# Como explicar o caos - Inverno morno, Maio frio e Verão tórrido



## Vince (16 Jun 2008 às 13:42)

Gostei de ver este artigo publicado na edição do jornal Expresso deste fim de semana. Veio no primeiro caderno do jornal e foge bastante aos lugares comuns abordando este tema de forma diferente e evitando os muitos disparates que normalmente aparecem na imprensa sempre que algo parece não estar bem com o clima. Até o NAO e o ENSO foram abordados o que é bastante raro em imprensa generalista, e pelo meio também se fala do efeito borboleta, das limitações do nosso conhecimento e dos modelos. Finalmente aborda-se também a questão da percepção e da falta de memória climática. O artigo acaba por não ser nada de especial, pelo menos para muitos de nós aqui, mas é tão raro ver estes assuntos abordados de forma mais correcta na nossa imprensa generalista,  ainda para mais no 1º caderno do nosso maior semanário, que acho que merece um aplauso 




> *Como explicar o caos**
> Inverno morno, Maio frio e Verão tórrido: o tempo está irrequieto.*
> Virgílio Azevedo
> 
> ...


----------



## vitamos (16 Jun 2008 às 14:06)

Muito bom!

O interessante neste artigo é ver que faz uma abordagem séria à luz dos dados existentes, mas não entra por nenhum caminho arriscado, ao não fazer uma interpretação parcial dos mesmos dados! Acho que deve ser este o caminho, quando falamos de informação! A segunda linha é dada pelo artigo e trata-se da investigação... esta começa a dar passadas largas e deve ser tida em conta, mas até as passadas surtirem mais efeito há que informar de forma séria, sem alarmismos, mas chamando á atenção para o que é menos normal mas sobretudo (e esta é a tecla que muitos de nós temos vindo a bater) para aquilo que é normal e que a nossa memória por vezes parece querer esquecer frutos dos nossos desejos meteorológicos!


----------



## Paulo H (16 Jun 2008 às 15:47)

Gostei muito do artigo, por abordar o clima de forma cuidada e criteriosa, merece sem dúvidas o nosso aplauso, nem que seja pela raridade que é encontrar estas divulgações correctas nos mídia.

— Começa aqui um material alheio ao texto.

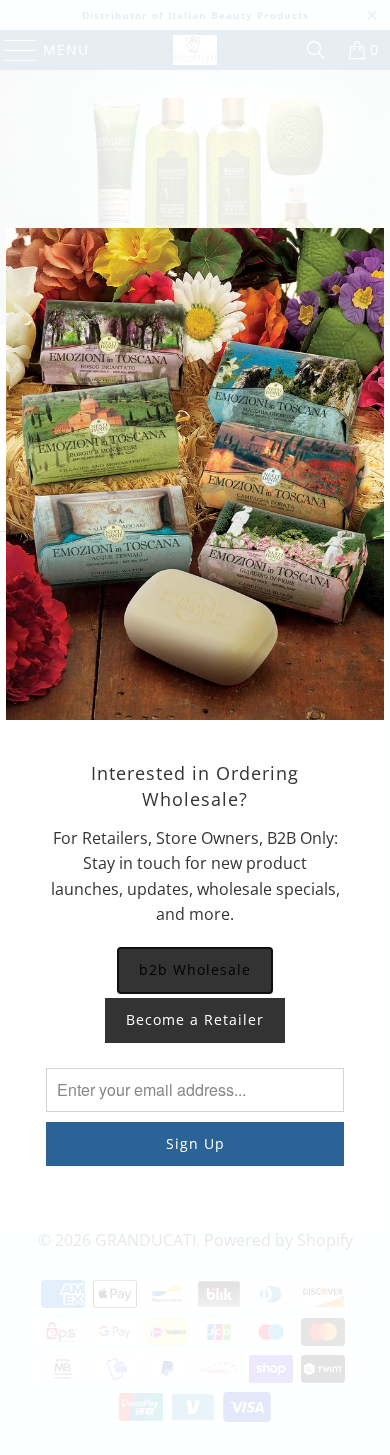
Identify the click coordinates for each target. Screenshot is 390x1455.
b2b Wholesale (195, 969)
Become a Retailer (195, 1019)
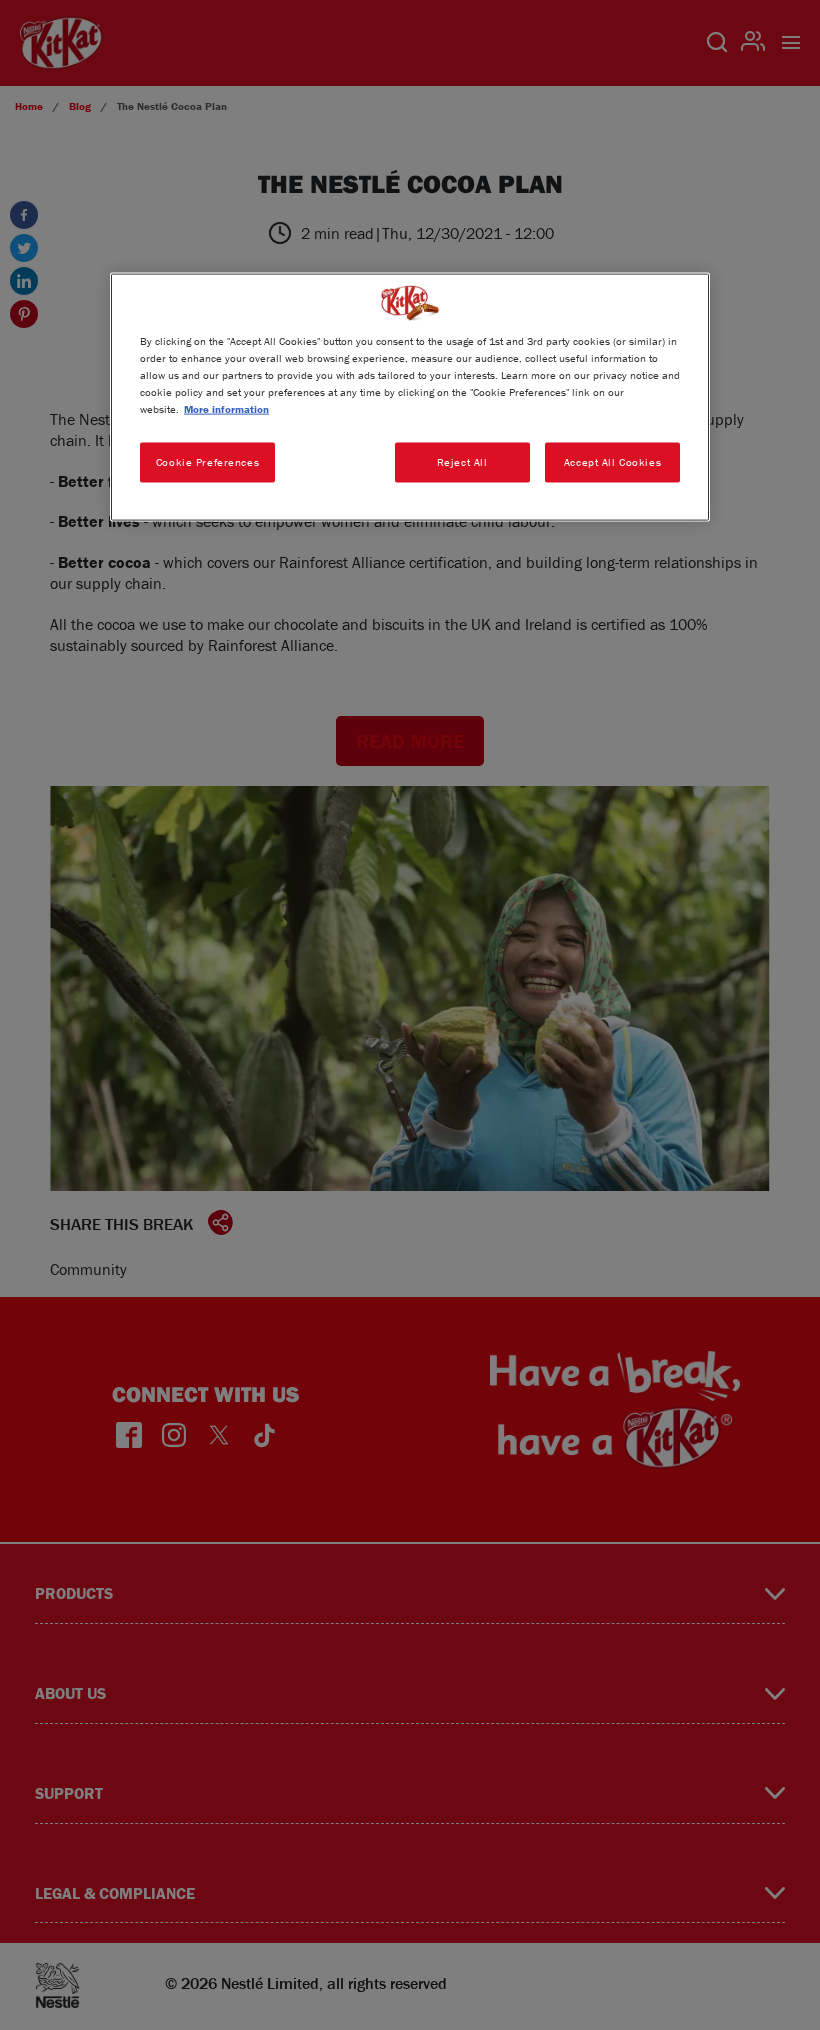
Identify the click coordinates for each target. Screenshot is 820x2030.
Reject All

Apelando agora ao nosso sentido crítico, não referem a forma como constatam que o clima está arrefecendo um pouco por toda a parte! É no mínimo, perigoso afirmá-lo.. 

Querem uma forma prática de o saber e sem sondas nem termografia por satélite?
É muito mais fácil do que imaginavamos: basta medir o nível médio do mar!! É verdade.. É sabido que tem subido 2 a 3mm por ano, como estará evoluindo neste momento?! 
O nível médio das águas do mar tem subido graças a 1 fenómeno climático global, com 2 efeitos associados: 
- O descongelamento das calotes polares (acima do nível do mar) e glaciares.
- O aquecimento dos oceanos provoca a expansão do seu fluído, a água.

Como veêm não precisamos de muita matemática para sabermos a resposta correcta.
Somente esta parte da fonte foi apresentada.